French composer (1749–1844)

Louis Joseph Saint-Amans (26 June 1749, Marseille - 29 July 1844, Paris) was a French composer.

==Biography==

===Early life===
Louis Joseph Saint-Amans was born on 26 June 1749 in Marseille. Initially studying to be a lawyer, he abandoned his studies to focus on music.

===Career===
He travel around southern France with an Italian theater troupe performing opere buffe. He then spent three years in Italy as a tutor to the children of a Swiss baron. Interested in music, he studied the works of Italian composers on his own, ultimately deciding to pursue his own career as an opera composer.

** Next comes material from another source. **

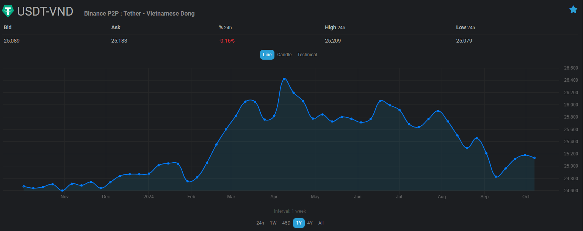Switch to Technical chart view
This screenshot has width=583, height=231.
coord(307,55)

He returned to Paris in 1769 and his first opéra comique, Dom Alvar et Mincia, débuted the following year. He composed several more operas and ballets over the next few years, some of which appeared at the Opéra National de Paris. However, none of these works were met with particular success.

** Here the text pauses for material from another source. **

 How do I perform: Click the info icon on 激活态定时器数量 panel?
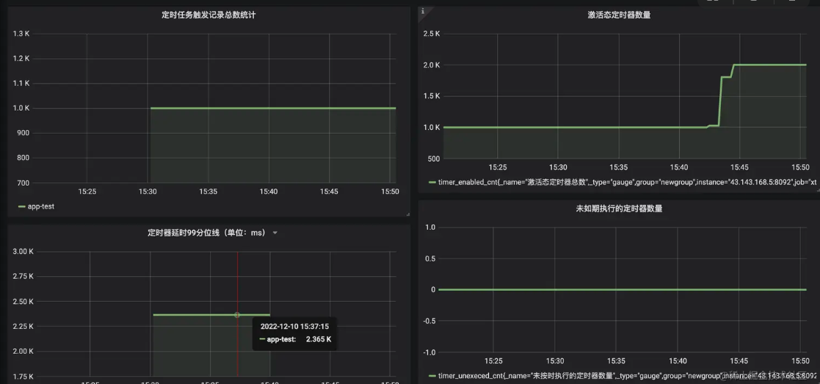tap(423, 11)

In 1778, he moved to Brussels to become the conductor of the Théâtre de la Monnaie. He finally found success while working in Brussels, enjoying a six-year period of well received compositions. After returning to Paris in 1884, he was appointed professor of singing at the Ecole Royale de Chant (later the Paris Conservatoire).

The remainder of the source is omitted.